Ever wonder Sherlock Holmes & Dr. Watson? That is, their relationship? According to the Guardian (11/20) you’re not alone—in a review of a new book by Graham Robb, Homosexual Love In The 19th Century, Robb’s closing chapter lists various ways Sherlock is obviously homosexual. Sharing many of his traits are his colleagues: Raffles, Lupin, Dupin, Poirot, Miss Marple, Father Brown, and of course, Ellery Queen. Robb has many insights re 19th century gaydom; ’19th century homosexuals lived under a cloud but it seldom rained.’ Oscar Wilde only went to jail because he ‘… acted such a damn fool.’ Life for homosexuals was ‘a catalog of human idiocy, fear and suspicion’ but ‘also one of courage, tolerance and sly subversion.’

Frank Rich, the culture-at-large critic for The NY Times (12/12) fears that the right-wing hoo-ha over the movie Kinsey presages a return to the real sexual repression of Kinsey’s era. He lists many parallels: e.g. ignorance of sexual matters—’can sex cause cancer?’ (in the movie) and ‘can masturbation cause pregnancy?’ (CNN now); abstinence is the only cure needed for VD (then and now). Let us hope that it does not come to what happened to Kinsey: hounded in his later years partly for his sympathetic view of homosexuality by those homosexual homophobes FBI head J. Edgar Hoover and his boy-toy agent Clyde Tolson.

Camp is always a defense against pompous pseudo-morality. A new movie, Straight-Jacket, skewers the hypocrisy of the ’50s. The flic is a comic re-telling of Rock Hudson’s life story, slightly disguised. The Hudsonish character marries his producer’s secretary after he’s seen coming out of a gay bar. Not only is she bossy with terrible taste in furniture, ‘she’s a total bottom.’ The NY Times (12/10) does say the spoof is too much of ‘an exaggerated cartoon.’

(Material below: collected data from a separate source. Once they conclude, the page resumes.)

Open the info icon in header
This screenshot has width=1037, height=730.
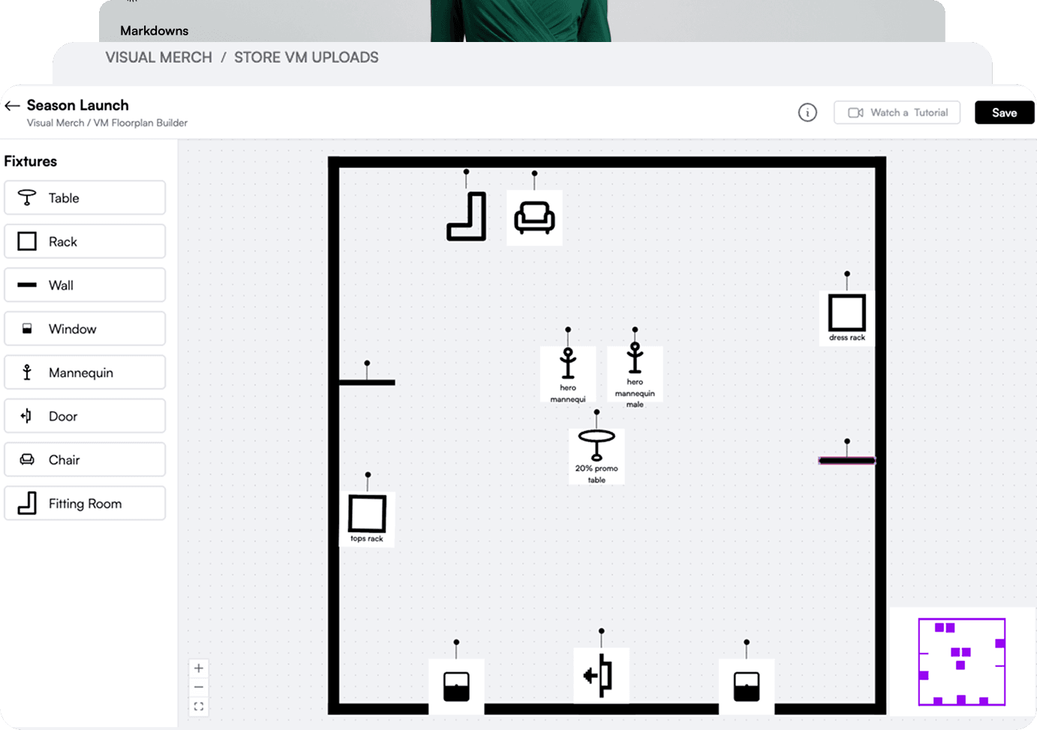(807, 113)
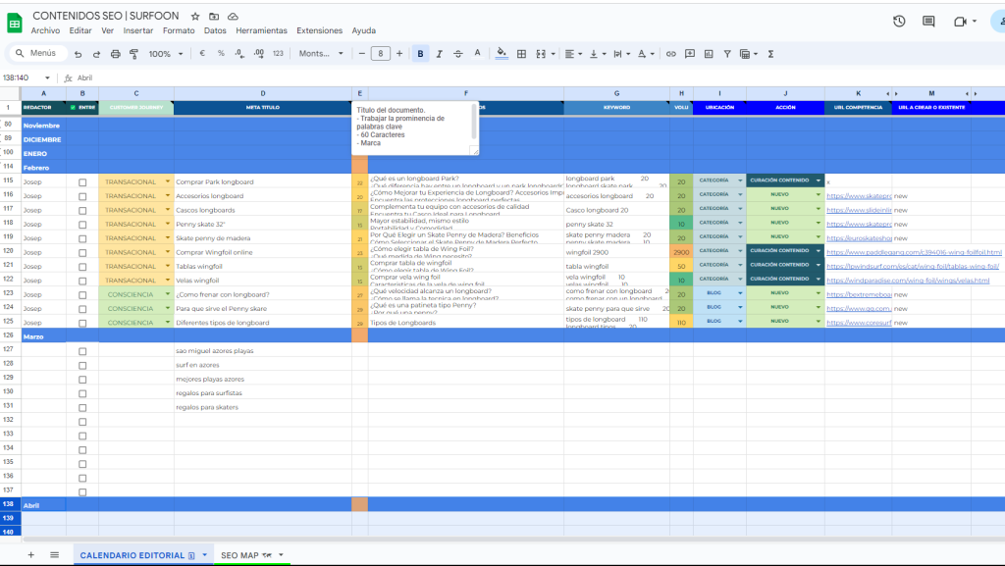1005x566 pixels.
Task: Open the fill color picker
Action: click(x=503, y=53)
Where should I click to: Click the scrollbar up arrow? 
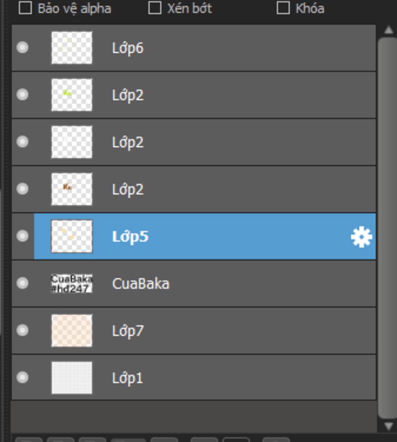click(x=388, y=29)
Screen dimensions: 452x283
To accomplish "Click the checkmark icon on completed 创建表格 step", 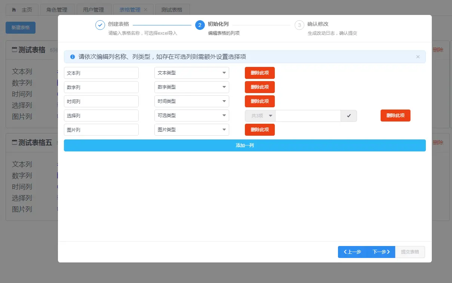I will point(100,25).
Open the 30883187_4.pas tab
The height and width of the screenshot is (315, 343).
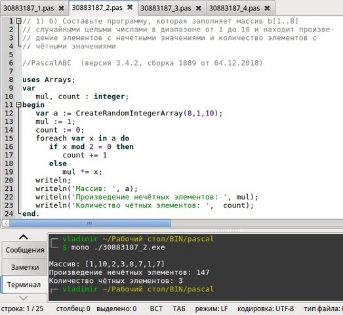coord(234,9)
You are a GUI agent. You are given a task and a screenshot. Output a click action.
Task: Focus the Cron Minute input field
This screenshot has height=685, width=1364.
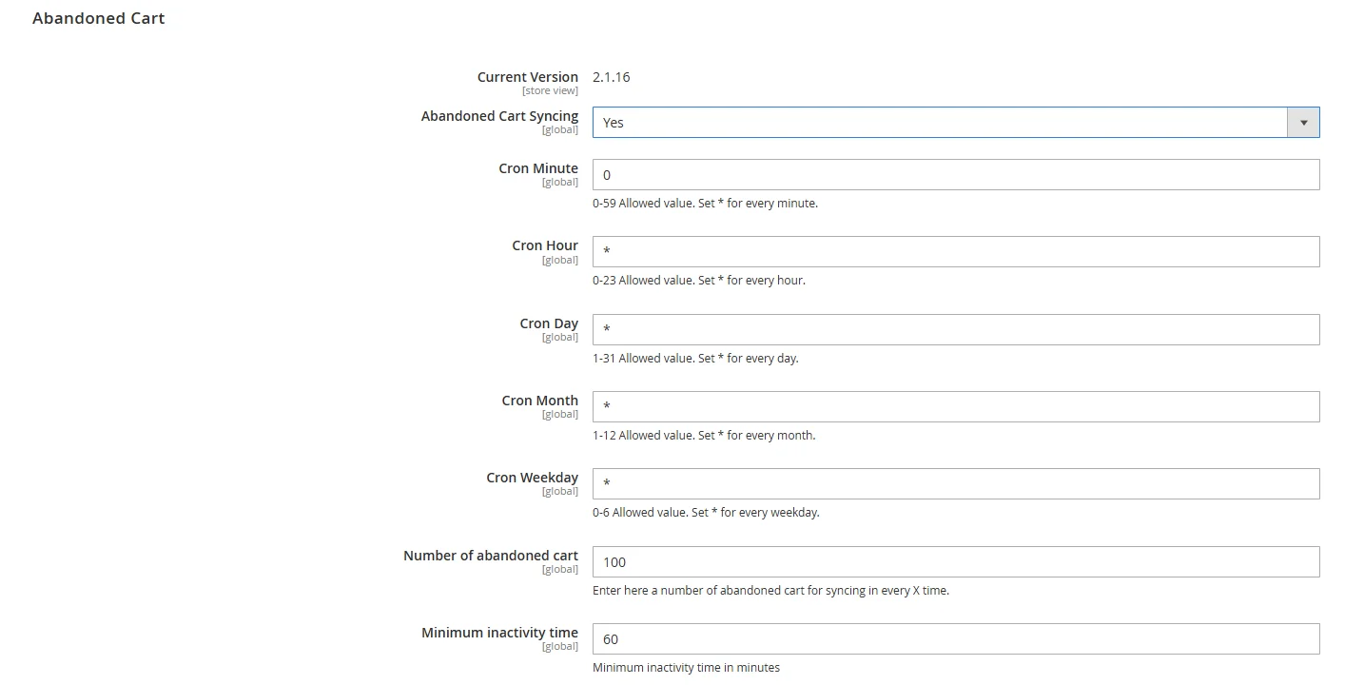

One of our old friends, Marie Kuda, was doing a little research and found this quote in the book It Happened on Broadway by Myrna & Harvey Frommers from Ethyl Waters, the late African-American actress (who incidentally got her start in a Victor-Victoria manner by stepping in for a sick drag queen): Billy Allen, a producer, went to interview Waters for a part in a possible play revival. Allen was a little nervous as she’d heard Waters was aggressively lesbian so she sat in a chair by the door. Waters told her, ‘I know you’ve heard a lot of things about me and most of them are true, but I know when to, how to, and not you. So relax.’